◆ Provided material
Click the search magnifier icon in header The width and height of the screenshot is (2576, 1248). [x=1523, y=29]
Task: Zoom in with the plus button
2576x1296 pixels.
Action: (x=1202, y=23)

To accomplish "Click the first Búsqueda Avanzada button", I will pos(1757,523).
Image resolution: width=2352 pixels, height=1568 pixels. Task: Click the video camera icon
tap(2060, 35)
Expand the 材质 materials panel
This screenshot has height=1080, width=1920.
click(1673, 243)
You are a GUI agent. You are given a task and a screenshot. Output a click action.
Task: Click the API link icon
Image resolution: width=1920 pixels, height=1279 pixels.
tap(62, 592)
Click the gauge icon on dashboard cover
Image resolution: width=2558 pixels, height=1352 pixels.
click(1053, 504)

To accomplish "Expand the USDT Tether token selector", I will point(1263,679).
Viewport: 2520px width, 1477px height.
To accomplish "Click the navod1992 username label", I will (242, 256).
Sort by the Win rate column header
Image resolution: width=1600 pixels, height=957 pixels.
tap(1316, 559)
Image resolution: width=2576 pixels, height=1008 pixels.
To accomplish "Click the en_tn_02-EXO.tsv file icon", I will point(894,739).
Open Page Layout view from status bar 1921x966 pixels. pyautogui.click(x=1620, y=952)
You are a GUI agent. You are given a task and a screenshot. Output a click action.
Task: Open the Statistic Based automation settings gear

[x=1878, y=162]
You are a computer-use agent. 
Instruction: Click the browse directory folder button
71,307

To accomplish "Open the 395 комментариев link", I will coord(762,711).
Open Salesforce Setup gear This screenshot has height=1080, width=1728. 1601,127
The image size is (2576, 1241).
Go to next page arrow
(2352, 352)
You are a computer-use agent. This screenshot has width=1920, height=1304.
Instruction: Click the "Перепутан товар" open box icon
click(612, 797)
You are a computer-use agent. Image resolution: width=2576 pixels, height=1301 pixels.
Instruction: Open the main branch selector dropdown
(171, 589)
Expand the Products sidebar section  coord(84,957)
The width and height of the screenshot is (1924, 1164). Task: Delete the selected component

◆ What to do
The entries above must be returned in full, exactly as shown.

◆ Output for this exercise
Click the search magnifier icon in header The width and height of the screenshot is (2576, 1248). [x=1523, y=29]
Task: Zoom in with the plus button
2576x1296 pixels.
Action: (x=1202, y=23)

To accomplish "Click the first Búsqueda Avanzada button", I will pos(1757,523).
Image resolution: width=2352 pixels, height=1568 pixels. Task: Click the video camera icon
tap(2060, 35)
Expand the 材质 materials panel
This screenshot has height=1080, width=1920.
click(1673, 243)
You are a GUI agent. You are given a task and a screenshot. Output a click action.
Task: Click the API link icon
Image resolution: width=1920 pixels, height=1279 pixels.
tap(62, 592)
Click the gauge icon on dashboard cover
Image resolution: width=2558 pixels, height=1352 pixels.
click(1053, 504)

To accomplish "Expand the USDT Tether token selector", I will point(1263,679).
Viewport: 2520px width, 1477px height.
To accomplish "Click the navod1992 username label", I will (242, 256).
Sort by the Win rate column header
Image resolution: width=1600 pixels, height=957 pixels.
tap(1316, 559)
Image resolution: width=2576 pixels, height=1008 pixels.
To accomplish "Click the en_tn_02-EXO.tsv file icon", I will point(894,739).
Open Page Layout view from status bar 1921x966 pixels. pyautogui.click(x=1620, y=952)
You are a GUI agent. You are given a task and a screenshot. Output a click action.
Task: Open the Statistic Based automation settings gear

[x=1878, y=162]
You are a computer-use agent. 
Instruction: Click the browse directory folder button
71,307

To accomplish "Open the 395 комментариев link", I will coord(762,711).
Open Salesforce Setup gear This screenshot has height=1080, width=1728. 1601,127
The image size is (2576, 1241).
Go to next page arrow
(2352, 352)
You are a computer-use agent. This screenshot has width=1920, height=1304.
Instruction: Click the "Перепутан товар" open box icon
click(612, 797)
You are a computer-use agent. Image resolution: width=2576 pixels, height=1301 pixels.
Instruction: Open the main branch selector dropdown
(171, 589)
Expand the Products sidebar section  coord(84,957)
The width and height of the screenshot is (1924, 1164). Task: Delete the selected component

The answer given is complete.